Bill Laswell
Transmigration, or the ability to “shape-shift” through
different bodies and even alternate realities, holds a mystical place in the
deep wellspring of art, history, folklore and magic – both natural and
supernatural – that is Ireland.
So claims William Murphy in the
opening sentence to his notes on Emerald Aether, thus setting the tone
for some of the most baffling gobbledygook ever inflicted upon an album, but
undeniably appropriate to this woeful CD, subtitled Reconstructions of Irish
Music.
Elsewhere Murphy writes:
Recombined, reconfigured, even remixed [his bold type], Irish art may owe a debt to the foreign influences of its past and the unforeseen paths of its wanderings to come, yet somehow for these very reasons it remains distinctly Irish to its core.
Ignoring the fundamental
impossibility of anybody or anything owing a debt to its own future, this
sentence supposedly offers justification for employment of the techno-whiz kid
Laswell to wreak untold havoc on selected works from the catalogues of Jerry
O’Sullivan, Solas, Karan Casey, Cathie Ryan and even Matt Molloy.

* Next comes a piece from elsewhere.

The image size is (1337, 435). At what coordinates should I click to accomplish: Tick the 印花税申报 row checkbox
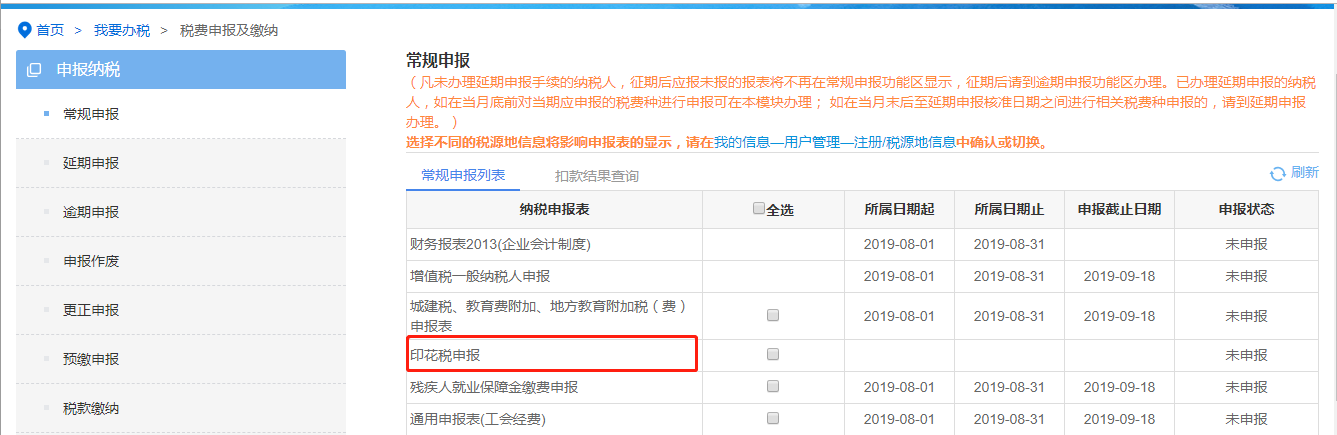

Clearly, someone somewhere in the
Shanachie echelons had been given one of the Cream Ibiza chill-out CDs as a
birthday present and decided Irish traditional music was game for a remix job
(or rather, to allude to the album’s subtitle, reconstruction). Palpably, it
was not and is not, as one listen to Laswell’s murderous destruction of Matt
Molloy’s The Hare in the Heather proves in one awesome swoop.
Don’t purchase this; don’t even
buy it for an enemy. If you come across a copy, return it to Shanachie with
“Not Wanted on Voyage” stamped on the case.